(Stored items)
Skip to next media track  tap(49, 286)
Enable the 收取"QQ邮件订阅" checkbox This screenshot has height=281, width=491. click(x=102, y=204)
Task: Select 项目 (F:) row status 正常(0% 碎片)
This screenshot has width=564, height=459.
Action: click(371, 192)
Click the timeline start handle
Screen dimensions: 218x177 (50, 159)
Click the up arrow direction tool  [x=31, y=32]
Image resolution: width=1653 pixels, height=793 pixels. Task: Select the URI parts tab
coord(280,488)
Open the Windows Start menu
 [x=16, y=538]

==

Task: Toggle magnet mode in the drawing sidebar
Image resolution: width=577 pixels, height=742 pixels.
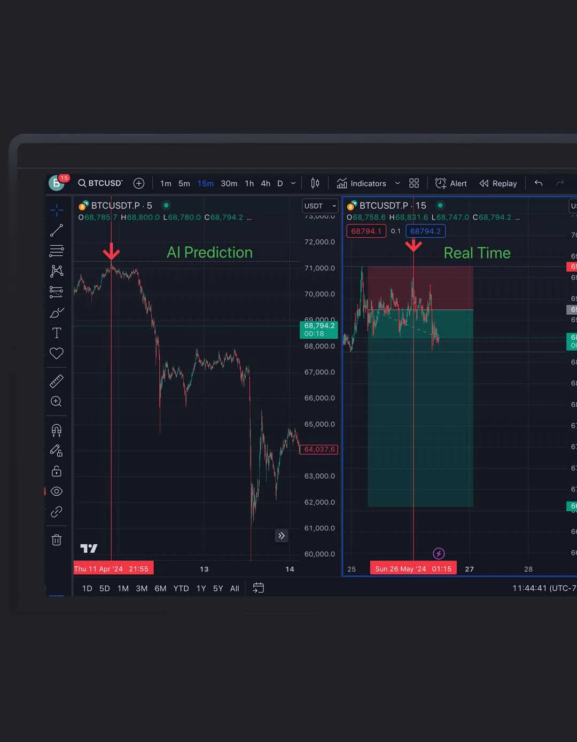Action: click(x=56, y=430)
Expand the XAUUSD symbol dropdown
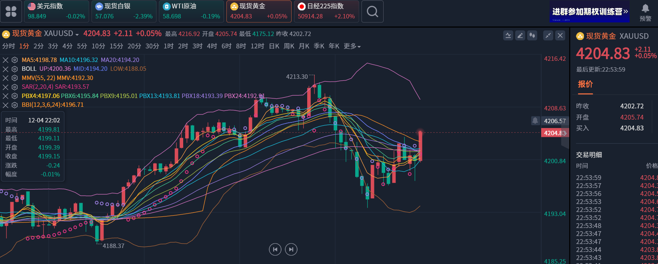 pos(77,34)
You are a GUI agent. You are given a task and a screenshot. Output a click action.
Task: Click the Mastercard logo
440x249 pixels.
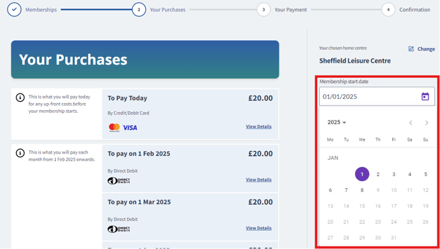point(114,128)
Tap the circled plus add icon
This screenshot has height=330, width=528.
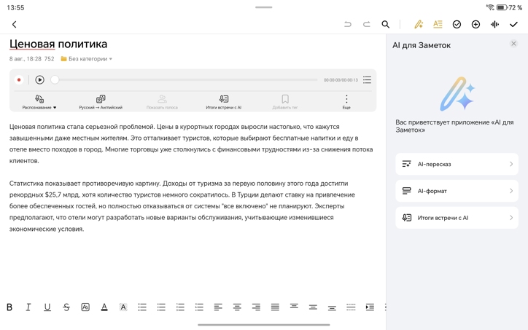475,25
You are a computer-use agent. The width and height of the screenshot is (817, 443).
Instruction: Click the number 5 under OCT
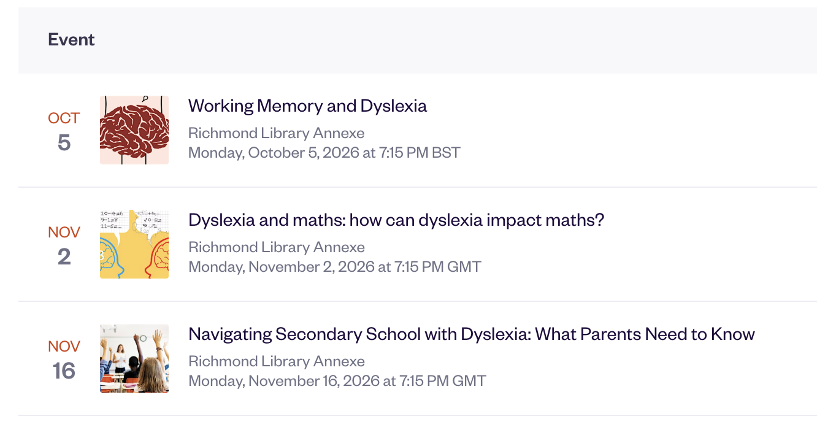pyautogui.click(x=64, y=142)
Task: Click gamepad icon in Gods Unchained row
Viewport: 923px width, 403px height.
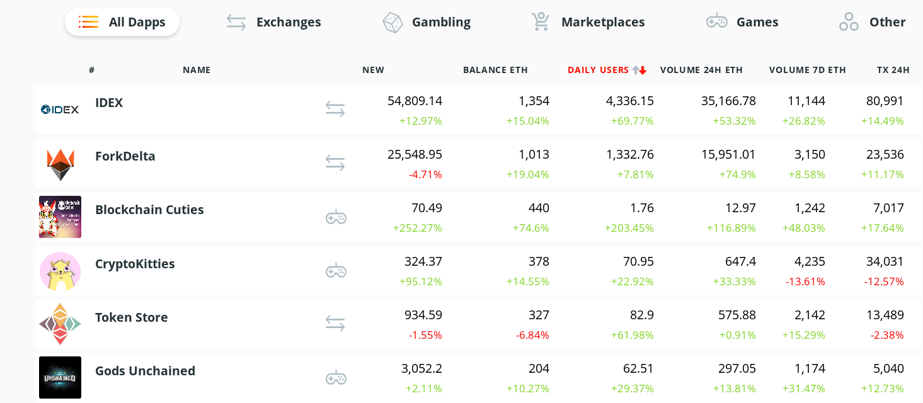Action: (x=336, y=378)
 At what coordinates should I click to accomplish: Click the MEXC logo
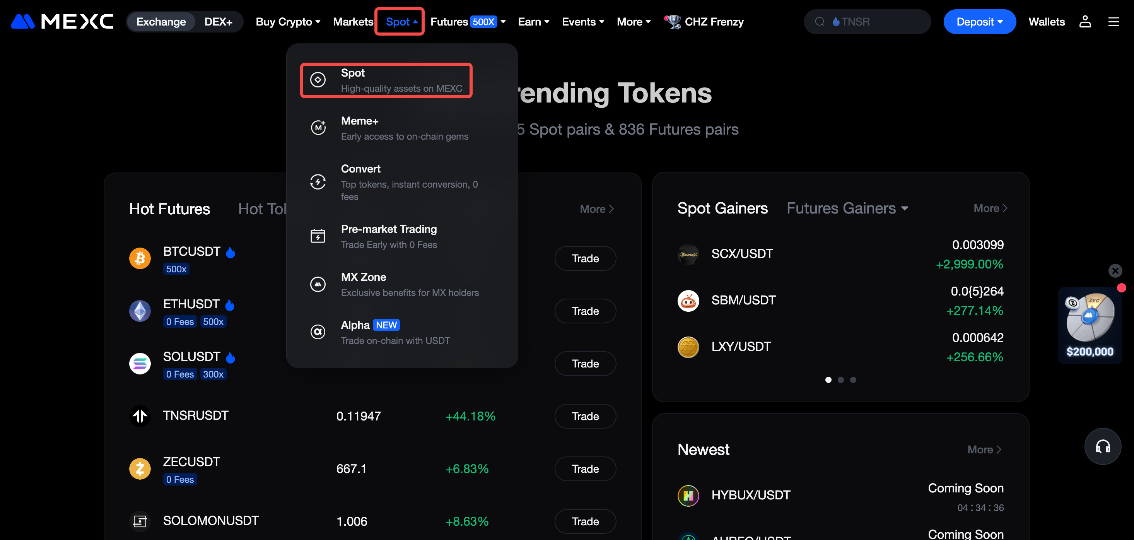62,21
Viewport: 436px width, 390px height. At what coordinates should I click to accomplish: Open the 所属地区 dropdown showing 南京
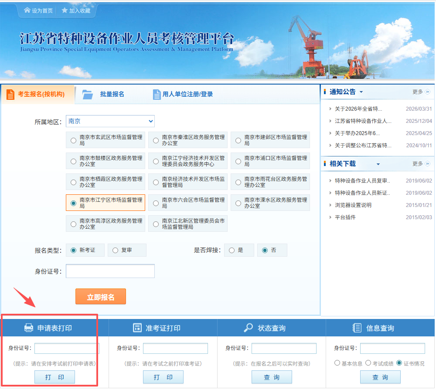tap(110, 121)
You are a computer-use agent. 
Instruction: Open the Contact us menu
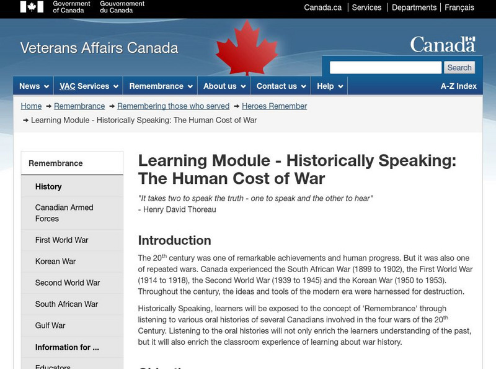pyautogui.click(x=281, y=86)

* * *

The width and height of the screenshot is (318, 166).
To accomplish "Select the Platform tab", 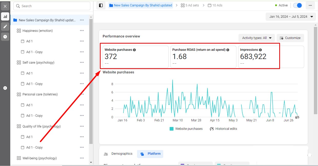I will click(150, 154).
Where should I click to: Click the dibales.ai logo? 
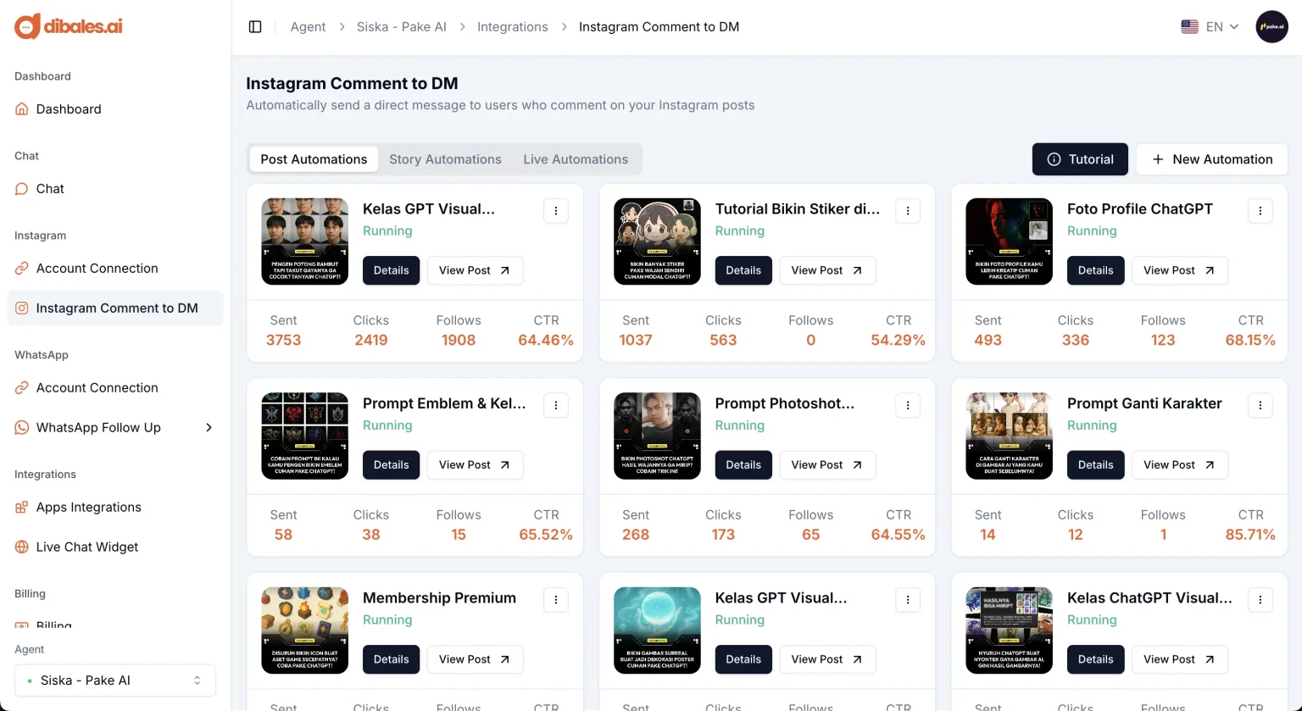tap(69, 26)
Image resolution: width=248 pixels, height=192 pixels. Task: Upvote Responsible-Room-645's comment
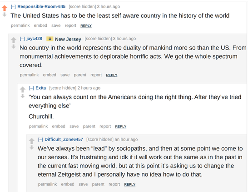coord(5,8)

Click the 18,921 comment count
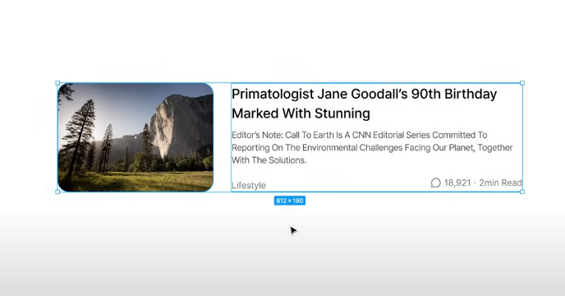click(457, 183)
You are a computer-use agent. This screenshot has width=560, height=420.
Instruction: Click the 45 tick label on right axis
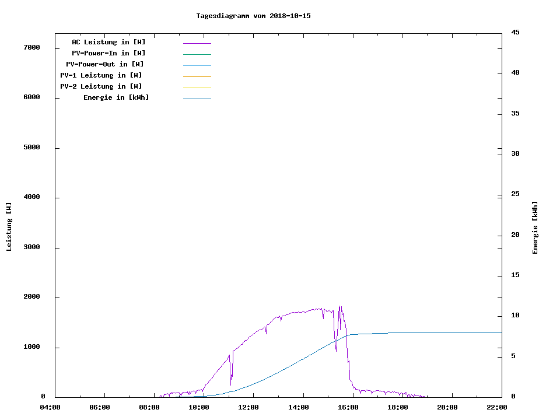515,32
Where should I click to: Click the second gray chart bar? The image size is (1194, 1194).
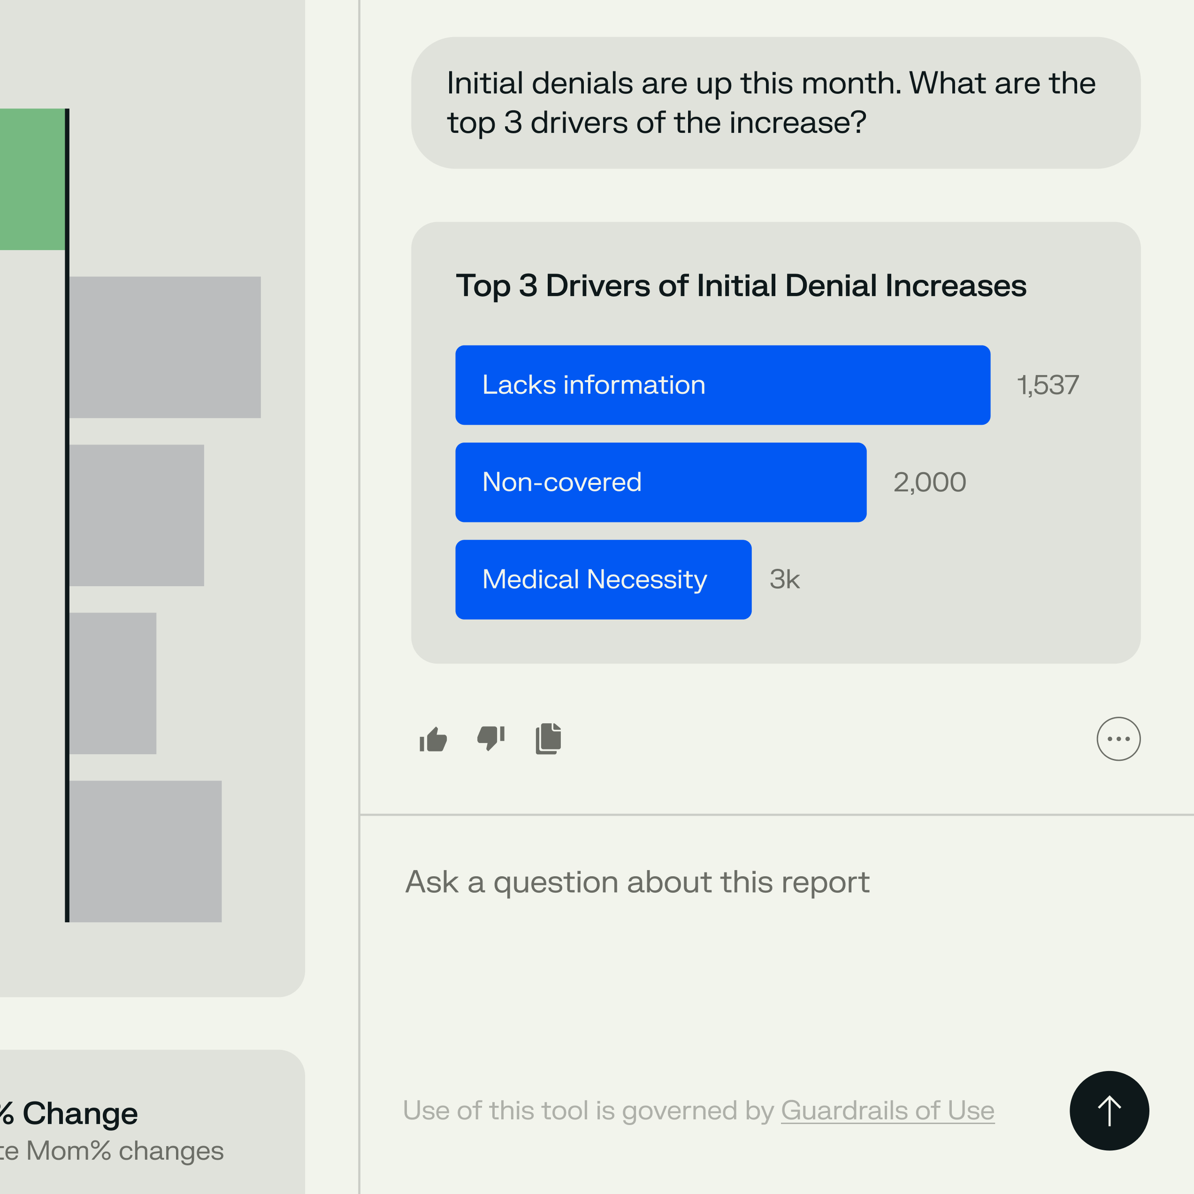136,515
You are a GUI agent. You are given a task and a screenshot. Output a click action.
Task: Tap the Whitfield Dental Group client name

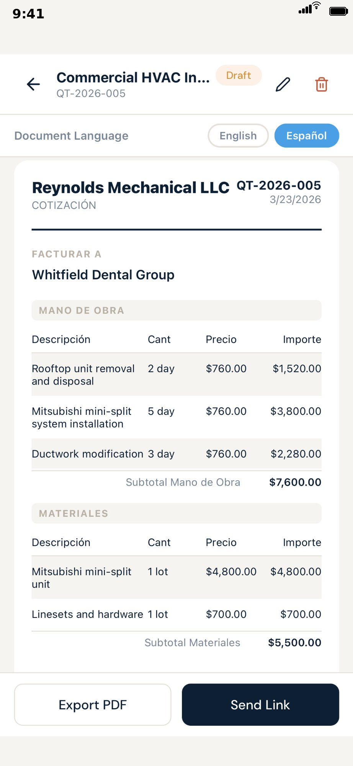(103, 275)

◆ **Exercise requirements**: When the entries above show the word "agent" in a line, copy that line out.

◆ **The answer**:
You are a GUI agent. You are given a task and a screenshot. Output a click action.
You are a computer-use agent. The width and height of the screenshot is (817, 443).
You are a computer-use agent. 
You are a computer-use agent. This screenshot has width=560, height=420.
You are a GUI agent. You are given a task and a screenshot. Output a click action.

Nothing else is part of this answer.